PROBLEM DESCRIPTION:
Count the lines below that contain the word "Sandi", and reply with that number alone.

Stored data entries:
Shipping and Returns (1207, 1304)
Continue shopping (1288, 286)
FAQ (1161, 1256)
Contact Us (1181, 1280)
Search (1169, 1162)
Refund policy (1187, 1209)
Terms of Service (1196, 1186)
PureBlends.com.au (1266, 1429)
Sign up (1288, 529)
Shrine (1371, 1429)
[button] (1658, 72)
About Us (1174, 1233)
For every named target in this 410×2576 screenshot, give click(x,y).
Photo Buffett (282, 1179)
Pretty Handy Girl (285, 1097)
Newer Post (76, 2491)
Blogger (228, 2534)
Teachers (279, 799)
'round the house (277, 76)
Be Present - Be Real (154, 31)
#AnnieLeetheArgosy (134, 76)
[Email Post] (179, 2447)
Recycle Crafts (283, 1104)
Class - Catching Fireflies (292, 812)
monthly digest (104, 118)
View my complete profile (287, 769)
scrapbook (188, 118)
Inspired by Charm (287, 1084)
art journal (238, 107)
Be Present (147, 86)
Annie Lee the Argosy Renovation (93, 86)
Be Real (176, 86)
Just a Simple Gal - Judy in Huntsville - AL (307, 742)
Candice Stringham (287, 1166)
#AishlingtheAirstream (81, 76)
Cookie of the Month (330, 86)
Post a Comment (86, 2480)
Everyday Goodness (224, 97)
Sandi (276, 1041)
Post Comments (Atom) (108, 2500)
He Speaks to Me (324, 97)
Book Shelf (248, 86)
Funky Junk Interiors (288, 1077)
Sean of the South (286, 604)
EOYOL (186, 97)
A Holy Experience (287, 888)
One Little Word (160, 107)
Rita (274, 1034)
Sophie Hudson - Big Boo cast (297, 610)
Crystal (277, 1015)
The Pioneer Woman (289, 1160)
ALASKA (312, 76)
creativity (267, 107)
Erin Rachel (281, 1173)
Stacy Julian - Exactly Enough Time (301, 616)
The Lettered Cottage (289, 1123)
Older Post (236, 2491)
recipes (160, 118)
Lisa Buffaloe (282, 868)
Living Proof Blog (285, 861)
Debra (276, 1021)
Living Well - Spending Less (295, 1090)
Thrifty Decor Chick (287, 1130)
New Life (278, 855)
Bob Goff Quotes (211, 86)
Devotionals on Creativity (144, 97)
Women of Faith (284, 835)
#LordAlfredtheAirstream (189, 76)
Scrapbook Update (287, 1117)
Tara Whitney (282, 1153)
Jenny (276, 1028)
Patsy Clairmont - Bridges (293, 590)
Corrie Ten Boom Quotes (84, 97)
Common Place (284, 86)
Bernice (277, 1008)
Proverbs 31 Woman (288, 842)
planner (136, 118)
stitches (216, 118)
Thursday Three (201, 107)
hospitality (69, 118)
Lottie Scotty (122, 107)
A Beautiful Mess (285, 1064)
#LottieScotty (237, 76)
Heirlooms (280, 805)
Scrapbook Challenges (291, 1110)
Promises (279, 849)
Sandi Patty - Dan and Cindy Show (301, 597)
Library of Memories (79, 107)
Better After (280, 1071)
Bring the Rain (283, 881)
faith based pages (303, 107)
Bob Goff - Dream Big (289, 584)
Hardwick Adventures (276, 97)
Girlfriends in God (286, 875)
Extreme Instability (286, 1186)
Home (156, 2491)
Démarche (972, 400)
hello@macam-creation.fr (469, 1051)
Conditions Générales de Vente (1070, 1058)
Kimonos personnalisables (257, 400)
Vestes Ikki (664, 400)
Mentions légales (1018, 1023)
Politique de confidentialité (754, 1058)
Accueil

RESULT FOR THIS EXERCISE:
2